(MATERIAL FOR THE TASK)
:::::

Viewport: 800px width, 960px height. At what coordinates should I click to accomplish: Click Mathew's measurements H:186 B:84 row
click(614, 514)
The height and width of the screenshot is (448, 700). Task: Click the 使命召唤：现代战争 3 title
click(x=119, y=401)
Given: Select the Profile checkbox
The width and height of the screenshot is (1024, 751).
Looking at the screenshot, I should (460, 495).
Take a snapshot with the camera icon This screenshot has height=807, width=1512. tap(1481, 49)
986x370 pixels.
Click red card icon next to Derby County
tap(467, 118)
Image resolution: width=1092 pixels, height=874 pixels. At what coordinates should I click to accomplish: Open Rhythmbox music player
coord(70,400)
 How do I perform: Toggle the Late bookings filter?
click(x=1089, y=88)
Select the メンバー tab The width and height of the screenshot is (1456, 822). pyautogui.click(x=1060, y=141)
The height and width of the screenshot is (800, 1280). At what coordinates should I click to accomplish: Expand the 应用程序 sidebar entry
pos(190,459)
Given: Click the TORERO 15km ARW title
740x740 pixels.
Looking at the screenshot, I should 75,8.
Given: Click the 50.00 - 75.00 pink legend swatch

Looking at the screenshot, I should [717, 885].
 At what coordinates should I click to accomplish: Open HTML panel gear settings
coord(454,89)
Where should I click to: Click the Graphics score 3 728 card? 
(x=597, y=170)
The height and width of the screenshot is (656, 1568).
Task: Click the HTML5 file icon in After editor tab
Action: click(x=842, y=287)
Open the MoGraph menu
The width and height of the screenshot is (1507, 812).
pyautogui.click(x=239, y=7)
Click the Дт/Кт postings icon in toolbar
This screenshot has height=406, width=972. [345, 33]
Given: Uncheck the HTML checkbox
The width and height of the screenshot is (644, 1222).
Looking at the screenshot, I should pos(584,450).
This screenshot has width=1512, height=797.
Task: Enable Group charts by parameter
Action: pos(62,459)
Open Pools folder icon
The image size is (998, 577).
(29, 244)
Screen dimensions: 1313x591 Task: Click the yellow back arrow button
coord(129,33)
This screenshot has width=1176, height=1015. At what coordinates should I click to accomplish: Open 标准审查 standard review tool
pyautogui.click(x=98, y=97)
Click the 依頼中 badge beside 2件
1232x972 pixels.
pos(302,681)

:::::

(INSTRUCTION)
Switch "checkbox" to "tick box" everywhere it appears in the items above, and write out all the items again with nothing else changed.

(RESPONSE BELOW)
Viewport: 800px width, 960px height. At what coordinates should I click to accomplish: Click Mathew's measurements H:186 B:84 row
click(614, 514)
The height and width of the screenshot is (448, 700). Task: Click the 使命召唤：现代战争 3 title
click(x=119, y=401)
Given: Select the Profile tick box
The width and height of the screenshot is (1024, 751).
Looking at the screenshot, I should (460, 495).
Take a snapshot with the camera icon This screenshot has height=807, width=1512. tap(1481, 49)
986x370 pixels.
Click red card icon next to Derby County
tap(467, 118)
Image resolution: width=1092 pixels, height=874 pixels. At what coordinates should I click to accomplish: Open Rhythmbox music player
coord(70,400)
 How do I perform: Toggle the Late bookings filter?
click(x=1089, y=88)
Select the メンバー tab The width and height of the screenshot is (1456, 822). pyautogui.click(x=1060, y=141)
The height and width of the screenshot is (800, 1280). At what coordinates should I click to accomplish: Expand the 应用程序 sidebar entry
pos(190,459)
Given: Click the TORERO 15km ARW title
740x740 pixels.
Looking at the screenshot, I should 75,8.
Given: Click the 50.00 - 75.00 pink legend swatch

Looking at the screenshot, I should [717, 885].
 At what coordinates should I click to accomplish: Open HTML panel gear settings
coord(454,89)
Where should I click to: Click the Graphics score 3 728 card? 
(x=597, y=170)
The height and width of the screenshot is (656, 1568).
Task: Click the HTML5 file icon in After editor tab
Action: click(x=842, y=287)
Open the MoGraph menu
The width and height of the screenshot is (1507, 812).
pyautogui.click(x=239, y=7)
Click the Дт/Кт postings icon in toolbar
This screenshot has height=406, width=972. [345, 33]
Given: Uncheck the HTML tick box
The width and height of the screenshot is (644, 1222).
Looking at the screenshot, I should pos(584,450).
This screenshot has width=1512, height=797.
Task: Enable Group charts by parameter
Action: pos(62,459)
Open Pools folder icon
The image size is (998, 577).
(29, 244)
Screen dimensions: 1313x591 Task: Click the yellow back arrow button
coord(129,33)
This screenshot has width=1176, height=1015. At what coordinates should I click to accomplish: Open 标准审查 standard review tool
pyautogui.click(x=98, y=97)
Click the 依頼中 badge beside 2件
1232x972 pixels.
pos(302,681)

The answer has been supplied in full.